ぎっしり詰まった袋にパンの耳。詰めすぎてボールのように形状が丸い。

「パンの永井のおばさんがテレビを直したお礼にくれました」

「あー、あそこのおばちゃんか」

「これでサヤちゃんは美味しいもの作ってくれるはずだから、と。だからお願いします」

目が爛々としている竜崎に、にやけながら仕方ないな口に出すサヤ。ナナはハッ、と溜め息をついた。


***


朝十時、サヤが居間に着くと既に全ての準備が整っていた。自分が何も準備してないことに申し訳なくなってしまった、それは私の仕事だってば。皆はゆっくりしてればいいのに。

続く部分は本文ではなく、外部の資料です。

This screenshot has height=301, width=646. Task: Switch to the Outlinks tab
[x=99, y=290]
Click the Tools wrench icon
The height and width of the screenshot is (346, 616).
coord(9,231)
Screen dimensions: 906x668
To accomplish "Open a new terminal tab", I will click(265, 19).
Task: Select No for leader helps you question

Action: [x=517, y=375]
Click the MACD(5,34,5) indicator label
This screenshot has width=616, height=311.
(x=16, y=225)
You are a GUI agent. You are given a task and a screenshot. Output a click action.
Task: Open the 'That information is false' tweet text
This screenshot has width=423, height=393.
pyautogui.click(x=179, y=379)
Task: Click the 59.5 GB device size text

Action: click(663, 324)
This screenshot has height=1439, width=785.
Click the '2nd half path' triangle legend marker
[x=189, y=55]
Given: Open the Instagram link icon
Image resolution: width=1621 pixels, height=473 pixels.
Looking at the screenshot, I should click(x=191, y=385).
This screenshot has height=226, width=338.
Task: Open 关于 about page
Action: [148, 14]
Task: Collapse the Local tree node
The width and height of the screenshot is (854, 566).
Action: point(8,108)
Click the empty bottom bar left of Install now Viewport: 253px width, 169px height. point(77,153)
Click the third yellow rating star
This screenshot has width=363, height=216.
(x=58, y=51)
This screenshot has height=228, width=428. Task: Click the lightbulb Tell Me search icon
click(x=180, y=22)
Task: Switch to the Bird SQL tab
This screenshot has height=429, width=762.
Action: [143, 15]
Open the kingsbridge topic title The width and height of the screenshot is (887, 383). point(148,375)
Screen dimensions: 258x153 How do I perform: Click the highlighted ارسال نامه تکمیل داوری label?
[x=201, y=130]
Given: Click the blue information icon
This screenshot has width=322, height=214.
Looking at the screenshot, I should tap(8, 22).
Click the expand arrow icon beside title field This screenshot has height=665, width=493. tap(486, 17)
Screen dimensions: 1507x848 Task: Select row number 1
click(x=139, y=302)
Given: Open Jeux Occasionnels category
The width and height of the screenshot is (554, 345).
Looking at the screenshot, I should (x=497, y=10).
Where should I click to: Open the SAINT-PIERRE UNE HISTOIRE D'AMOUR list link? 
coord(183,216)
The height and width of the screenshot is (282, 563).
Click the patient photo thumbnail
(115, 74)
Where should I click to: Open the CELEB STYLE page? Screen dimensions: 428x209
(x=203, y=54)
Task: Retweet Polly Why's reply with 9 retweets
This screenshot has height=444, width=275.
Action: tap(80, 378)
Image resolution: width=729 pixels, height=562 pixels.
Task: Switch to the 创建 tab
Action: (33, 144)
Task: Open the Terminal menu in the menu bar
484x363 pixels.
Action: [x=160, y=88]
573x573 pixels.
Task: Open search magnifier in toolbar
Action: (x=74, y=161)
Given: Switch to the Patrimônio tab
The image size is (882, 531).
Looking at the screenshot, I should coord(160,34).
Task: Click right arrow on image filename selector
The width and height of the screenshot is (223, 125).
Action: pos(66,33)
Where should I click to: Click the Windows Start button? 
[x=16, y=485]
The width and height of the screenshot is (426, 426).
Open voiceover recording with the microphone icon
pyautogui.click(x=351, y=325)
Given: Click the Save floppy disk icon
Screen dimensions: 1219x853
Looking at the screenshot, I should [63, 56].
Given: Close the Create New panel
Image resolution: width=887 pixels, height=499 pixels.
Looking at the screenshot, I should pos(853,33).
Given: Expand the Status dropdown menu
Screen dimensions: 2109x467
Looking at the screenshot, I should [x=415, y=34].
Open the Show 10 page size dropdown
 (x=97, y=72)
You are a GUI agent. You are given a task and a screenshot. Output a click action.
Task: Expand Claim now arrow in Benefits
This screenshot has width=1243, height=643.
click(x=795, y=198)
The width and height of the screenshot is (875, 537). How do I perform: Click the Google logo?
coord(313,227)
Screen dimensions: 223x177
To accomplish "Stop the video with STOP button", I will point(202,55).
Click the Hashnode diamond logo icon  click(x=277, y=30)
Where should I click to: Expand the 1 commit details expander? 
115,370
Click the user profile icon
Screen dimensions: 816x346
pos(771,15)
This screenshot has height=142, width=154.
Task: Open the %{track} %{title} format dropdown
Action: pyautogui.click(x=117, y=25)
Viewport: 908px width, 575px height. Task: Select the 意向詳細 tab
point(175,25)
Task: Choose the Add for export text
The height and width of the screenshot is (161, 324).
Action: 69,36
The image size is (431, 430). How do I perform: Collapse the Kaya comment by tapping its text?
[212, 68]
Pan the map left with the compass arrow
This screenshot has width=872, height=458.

『マスター疲れてましたから、出来ることはしちゃおうと思いまして』

お茶目にウインク。うんナナ可愛いね、でも私にもやらせて欲しかったなー。竜崎の方に視線を向けるとエプロンを装着していた。

「お、エルも手伝ってくれるの」

露骨に不本意な顔をして

「私は食べ専です」

『皆で作るともっと美味しくなるじゃないですか』

その通りだ、サヤはナナに便乗する。

「そうだね、それにスキルアップだよ。一人で色々出来るようにならないと。次はいつ会えるか分からないんだし」

竜崎は指を咥えながら、視線を落とした。

「……そうですね」

『……さて、今日は何を作るんですか』

ナナが声を張り上げた。

「ナナさんったらもう、分かってるくせに」

「パン耳、マーガリン、グラニュー糖……。ラスクですね」

「正解!材料もそんなにいらないし簡単に作れて美味しいんだ」

『では早速作りましょう』

「じゃあ、まずこのままじゃ少し食べづらいから半分にカットしよう」

『竜崎さん包丁は摘まんで持つ物ではありません』


***


「後はこれを三十分オーブンでチン」

「もうエプロン脱いでいいですか」

「どうぞー」

二人でソファーに座る。

「どうだった?」

「中々、楽しかったですよ」

「皆で作るっていいよねー」

「でもやっぱり食べる方が好きです」

「……そっかー」

「少し、疲れました」

サヤの膝に頭を置いた。彼女もフッ、と笑って

「んー……、そうだね」

伸びをした。

ああ、今日も良い日だな。空には飛行機が白い糸を引いているのがみえた。これが普通って奴なんだろうな。
サヤは竜崎が此処に来てくれて良かったのかもと思った。自分を少し許しても良いのだろうか、彼の人生を奪った自分を。
頭を優しく撫でる。竜崎は猫みたいにそろりと目を閉じた。私はどうしようか。

「早く出来ないかな」

私も少し寝ようかな、三十分だけど。





出来たラスクはサクサクしてて美味しかった。当分竜崎のおやつには困らなそうだ。